• This is an open-book individual examination. The questions may require research

beyond the OERs, lecture notes, and conferences. Each answer must include at least

one citation of an authoritative source. A single Reference List should be included at the

end of the exam.

• There are five (5) questions. Each response is worth 20 points. Each response is limited to 300 words. Points may be deducted for exceeding the word limit. The following

criteria will be used for grading: relevance and correctness, completeness, clarity and

logical flow, spelling, grammar, and proper citations/Reference List.

EXAM QUESTIONS:

1. Computer Fraud and Abuse Act (CFAA)

This key cybersecurity law makes it a federal crime to intentionally access a computer without authorization or to exceed authorized access. Explain the issue(s) presented by the CFAA term, “authorization,” using recent example(s), and how it could be improved/corrected.

2. Bring Your Own Device (BYOD) and Acceptable Use

BYOD means that devices employees own are being used for work. Discuss how an organization can/should manage the use of personal devices. What are the most important restrictions the organization can impose on work use? On personal use? Why are these limits important? How can they be established and enforced?

3. The Privacy Act and Data Brokers

The Privacy Act controls the federal government protection of certain data in its systems of records. Explain how or if that Act applies to data the government accesses from commercial data brokers.

4. Ransom Attack

Ransomware presents challenges to data integrity. NIST has drafted a practice guide regarding recovery from ransomware and other data integrity events. But, what could/should an organization do before ransomware attack? Why?

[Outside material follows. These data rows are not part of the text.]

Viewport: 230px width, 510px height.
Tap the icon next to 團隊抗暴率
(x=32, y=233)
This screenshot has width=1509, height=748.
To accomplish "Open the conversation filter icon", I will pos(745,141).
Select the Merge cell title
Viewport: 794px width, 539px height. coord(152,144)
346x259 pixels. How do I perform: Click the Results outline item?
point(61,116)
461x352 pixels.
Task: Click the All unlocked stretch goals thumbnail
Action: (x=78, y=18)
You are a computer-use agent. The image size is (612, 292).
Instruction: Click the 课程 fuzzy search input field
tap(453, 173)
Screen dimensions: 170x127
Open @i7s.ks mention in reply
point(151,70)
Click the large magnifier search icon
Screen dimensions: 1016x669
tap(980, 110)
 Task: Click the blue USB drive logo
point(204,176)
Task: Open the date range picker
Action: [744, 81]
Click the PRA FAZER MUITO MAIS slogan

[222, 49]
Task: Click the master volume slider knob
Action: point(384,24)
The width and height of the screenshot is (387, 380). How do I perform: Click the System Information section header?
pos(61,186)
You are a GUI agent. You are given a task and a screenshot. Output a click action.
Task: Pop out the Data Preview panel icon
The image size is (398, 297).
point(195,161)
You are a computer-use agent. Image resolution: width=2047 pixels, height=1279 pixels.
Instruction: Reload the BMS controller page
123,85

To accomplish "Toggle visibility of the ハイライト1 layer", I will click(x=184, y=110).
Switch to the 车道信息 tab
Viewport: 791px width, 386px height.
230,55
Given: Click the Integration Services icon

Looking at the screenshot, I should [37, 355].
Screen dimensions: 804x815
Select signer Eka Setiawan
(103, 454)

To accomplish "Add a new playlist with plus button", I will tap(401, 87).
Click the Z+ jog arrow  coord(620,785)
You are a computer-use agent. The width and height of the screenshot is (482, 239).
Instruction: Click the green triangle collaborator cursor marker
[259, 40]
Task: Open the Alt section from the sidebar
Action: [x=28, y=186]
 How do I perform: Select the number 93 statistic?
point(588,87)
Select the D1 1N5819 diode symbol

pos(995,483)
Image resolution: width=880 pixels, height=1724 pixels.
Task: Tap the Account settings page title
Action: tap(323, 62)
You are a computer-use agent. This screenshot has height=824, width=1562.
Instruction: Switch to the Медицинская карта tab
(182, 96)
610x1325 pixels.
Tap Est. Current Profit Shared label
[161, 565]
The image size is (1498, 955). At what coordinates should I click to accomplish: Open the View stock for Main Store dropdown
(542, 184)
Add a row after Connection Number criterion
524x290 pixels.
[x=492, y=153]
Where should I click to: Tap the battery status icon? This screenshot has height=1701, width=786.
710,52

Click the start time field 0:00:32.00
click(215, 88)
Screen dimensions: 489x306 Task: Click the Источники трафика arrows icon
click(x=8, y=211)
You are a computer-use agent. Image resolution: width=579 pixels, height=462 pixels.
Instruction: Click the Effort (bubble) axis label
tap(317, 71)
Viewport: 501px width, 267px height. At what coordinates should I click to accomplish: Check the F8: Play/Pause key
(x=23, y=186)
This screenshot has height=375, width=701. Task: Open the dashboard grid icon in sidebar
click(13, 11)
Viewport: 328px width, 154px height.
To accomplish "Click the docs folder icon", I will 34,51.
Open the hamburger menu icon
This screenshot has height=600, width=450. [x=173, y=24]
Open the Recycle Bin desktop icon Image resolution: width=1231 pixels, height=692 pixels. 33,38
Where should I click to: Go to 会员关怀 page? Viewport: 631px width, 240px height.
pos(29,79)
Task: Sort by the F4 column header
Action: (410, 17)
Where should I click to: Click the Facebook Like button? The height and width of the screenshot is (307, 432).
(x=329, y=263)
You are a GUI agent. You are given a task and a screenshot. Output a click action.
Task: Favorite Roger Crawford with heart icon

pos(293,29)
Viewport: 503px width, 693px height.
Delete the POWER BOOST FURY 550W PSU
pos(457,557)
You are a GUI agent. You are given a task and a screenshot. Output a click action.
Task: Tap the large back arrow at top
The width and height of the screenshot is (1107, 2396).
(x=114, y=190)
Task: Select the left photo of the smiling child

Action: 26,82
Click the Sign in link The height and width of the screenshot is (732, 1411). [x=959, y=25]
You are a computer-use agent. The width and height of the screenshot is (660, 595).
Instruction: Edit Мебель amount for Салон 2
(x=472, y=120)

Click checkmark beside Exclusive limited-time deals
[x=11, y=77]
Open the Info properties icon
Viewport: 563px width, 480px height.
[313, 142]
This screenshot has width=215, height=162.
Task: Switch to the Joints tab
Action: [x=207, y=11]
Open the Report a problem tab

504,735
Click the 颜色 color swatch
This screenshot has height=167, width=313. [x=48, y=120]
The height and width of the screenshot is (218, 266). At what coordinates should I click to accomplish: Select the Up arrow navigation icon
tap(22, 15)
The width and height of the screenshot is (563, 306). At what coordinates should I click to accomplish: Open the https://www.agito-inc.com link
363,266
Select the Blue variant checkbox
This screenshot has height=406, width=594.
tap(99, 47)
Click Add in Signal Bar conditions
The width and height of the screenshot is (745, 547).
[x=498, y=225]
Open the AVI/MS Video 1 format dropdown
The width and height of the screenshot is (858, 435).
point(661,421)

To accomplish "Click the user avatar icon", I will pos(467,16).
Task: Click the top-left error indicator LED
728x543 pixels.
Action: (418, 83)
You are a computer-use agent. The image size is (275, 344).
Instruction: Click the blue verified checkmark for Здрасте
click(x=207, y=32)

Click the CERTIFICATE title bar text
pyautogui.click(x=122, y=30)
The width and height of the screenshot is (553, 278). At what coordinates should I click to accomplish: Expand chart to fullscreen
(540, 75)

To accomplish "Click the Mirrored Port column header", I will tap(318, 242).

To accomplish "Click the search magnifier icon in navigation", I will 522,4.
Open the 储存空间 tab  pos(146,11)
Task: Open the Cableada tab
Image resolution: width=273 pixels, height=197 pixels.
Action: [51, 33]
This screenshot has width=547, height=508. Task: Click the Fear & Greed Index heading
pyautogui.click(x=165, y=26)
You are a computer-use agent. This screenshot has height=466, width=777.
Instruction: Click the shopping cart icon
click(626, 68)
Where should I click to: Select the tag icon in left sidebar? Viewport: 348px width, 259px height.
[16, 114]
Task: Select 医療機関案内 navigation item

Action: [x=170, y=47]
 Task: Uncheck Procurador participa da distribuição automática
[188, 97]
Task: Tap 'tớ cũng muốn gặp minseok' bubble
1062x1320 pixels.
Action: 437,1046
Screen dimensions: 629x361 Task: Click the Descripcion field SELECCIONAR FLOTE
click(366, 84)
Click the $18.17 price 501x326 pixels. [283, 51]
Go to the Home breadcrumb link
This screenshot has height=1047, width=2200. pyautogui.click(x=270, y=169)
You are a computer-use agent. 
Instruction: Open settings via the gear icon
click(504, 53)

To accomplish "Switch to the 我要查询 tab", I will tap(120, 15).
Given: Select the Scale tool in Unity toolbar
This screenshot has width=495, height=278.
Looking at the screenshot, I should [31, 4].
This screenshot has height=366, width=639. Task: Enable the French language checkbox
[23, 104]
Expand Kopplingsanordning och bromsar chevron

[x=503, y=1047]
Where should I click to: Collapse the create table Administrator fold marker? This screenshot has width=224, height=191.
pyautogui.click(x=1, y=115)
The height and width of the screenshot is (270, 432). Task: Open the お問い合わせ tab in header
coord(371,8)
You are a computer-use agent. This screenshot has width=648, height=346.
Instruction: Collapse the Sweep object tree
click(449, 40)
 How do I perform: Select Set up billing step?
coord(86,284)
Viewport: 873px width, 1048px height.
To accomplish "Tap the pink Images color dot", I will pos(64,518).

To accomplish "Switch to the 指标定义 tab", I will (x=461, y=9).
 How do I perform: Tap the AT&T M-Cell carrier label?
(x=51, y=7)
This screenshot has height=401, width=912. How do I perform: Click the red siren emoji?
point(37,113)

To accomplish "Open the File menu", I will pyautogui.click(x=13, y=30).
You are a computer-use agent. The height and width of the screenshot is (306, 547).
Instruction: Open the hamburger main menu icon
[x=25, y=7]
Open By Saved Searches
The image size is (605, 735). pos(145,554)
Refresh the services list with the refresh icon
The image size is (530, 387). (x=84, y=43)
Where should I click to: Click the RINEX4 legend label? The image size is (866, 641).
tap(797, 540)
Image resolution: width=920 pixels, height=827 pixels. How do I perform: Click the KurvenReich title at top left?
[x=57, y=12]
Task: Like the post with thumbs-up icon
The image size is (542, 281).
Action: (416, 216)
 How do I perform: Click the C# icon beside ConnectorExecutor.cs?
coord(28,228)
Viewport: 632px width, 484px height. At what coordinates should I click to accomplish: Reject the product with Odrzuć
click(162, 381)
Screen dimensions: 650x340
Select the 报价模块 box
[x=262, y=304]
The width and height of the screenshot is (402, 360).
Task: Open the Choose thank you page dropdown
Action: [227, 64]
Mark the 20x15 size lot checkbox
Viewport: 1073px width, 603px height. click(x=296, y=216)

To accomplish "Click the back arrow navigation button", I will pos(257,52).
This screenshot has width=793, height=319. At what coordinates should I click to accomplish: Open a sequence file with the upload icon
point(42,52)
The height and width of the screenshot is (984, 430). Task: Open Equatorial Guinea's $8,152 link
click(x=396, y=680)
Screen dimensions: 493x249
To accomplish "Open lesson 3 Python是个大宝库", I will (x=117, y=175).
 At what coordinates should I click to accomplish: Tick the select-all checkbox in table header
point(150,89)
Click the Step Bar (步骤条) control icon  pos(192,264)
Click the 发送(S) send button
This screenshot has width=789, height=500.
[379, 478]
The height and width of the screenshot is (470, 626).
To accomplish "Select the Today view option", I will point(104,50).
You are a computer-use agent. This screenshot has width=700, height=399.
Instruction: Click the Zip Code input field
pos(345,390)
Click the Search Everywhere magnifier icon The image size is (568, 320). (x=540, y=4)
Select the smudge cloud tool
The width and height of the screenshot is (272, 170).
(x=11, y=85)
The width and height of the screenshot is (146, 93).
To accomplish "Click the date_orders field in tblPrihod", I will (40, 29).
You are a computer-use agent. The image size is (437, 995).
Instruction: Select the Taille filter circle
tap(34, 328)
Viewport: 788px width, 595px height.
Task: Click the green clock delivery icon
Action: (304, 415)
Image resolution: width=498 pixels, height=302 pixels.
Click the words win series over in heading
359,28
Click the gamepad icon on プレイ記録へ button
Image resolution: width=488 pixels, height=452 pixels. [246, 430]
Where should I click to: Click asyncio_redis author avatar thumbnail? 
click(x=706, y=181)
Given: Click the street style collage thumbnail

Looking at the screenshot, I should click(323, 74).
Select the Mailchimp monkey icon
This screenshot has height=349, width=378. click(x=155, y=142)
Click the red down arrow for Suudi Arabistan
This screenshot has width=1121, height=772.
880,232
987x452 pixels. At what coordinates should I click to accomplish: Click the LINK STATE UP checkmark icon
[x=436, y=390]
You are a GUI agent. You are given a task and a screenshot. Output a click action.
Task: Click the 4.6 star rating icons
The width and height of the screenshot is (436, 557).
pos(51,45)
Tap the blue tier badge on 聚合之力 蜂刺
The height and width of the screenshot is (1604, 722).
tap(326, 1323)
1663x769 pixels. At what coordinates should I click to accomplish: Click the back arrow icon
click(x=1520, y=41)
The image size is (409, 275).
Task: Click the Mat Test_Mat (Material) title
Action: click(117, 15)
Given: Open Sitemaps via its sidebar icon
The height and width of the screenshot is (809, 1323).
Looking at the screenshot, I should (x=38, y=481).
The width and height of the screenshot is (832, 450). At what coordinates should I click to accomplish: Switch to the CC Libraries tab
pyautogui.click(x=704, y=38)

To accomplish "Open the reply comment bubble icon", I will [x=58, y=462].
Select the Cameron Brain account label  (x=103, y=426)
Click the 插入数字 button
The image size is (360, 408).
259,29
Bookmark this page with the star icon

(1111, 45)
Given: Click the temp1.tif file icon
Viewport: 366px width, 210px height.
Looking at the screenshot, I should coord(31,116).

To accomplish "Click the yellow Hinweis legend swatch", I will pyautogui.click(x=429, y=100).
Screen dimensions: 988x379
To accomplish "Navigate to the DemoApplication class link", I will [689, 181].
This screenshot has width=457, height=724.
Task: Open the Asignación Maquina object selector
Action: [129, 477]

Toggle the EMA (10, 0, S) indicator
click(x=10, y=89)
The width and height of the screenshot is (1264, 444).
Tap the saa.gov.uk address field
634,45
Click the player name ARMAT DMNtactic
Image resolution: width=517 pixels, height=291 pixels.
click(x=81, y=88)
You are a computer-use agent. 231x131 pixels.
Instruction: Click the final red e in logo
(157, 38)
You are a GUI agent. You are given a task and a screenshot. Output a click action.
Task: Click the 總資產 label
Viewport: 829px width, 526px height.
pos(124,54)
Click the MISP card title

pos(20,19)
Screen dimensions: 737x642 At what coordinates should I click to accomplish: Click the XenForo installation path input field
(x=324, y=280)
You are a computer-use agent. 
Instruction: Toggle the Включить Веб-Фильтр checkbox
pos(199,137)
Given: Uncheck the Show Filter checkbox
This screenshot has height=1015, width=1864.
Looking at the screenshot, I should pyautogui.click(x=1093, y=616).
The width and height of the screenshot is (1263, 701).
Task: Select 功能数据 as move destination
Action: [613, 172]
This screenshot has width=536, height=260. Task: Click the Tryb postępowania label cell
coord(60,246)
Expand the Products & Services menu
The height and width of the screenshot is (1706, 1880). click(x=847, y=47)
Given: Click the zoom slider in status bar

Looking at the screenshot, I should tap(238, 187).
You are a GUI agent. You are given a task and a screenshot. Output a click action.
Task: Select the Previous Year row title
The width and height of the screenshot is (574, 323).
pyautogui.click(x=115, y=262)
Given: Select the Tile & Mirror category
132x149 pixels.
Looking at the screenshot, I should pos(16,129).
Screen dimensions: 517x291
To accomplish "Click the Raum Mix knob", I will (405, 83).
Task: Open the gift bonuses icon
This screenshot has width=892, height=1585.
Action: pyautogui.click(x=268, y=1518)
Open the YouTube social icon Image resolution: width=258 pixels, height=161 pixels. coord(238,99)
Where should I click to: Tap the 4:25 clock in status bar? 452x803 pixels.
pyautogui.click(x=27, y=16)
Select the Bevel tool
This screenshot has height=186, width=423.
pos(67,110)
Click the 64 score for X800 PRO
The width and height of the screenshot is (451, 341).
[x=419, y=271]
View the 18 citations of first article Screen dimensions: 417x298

5. Life Style Surveillance

Digitization, technology and applications permit us to monitor our physical activity and

health statistics. Employers are increasingly interested in influencing or controlling the nonwork and non-duty hour activities of their employees. Describe the potential benefits to be

gained from employers’ collecting/using employee non-duty hour lifestyle/health data. For example, do employees exercise regularly? Do they smoke? Document one example of an employer collecting or accessing information about employee non-duty, health-related activities. Identify and explain legal and ethical challenges to the practice of monitoring employee off-duty lifestyle (for example, exercise and eating) activities.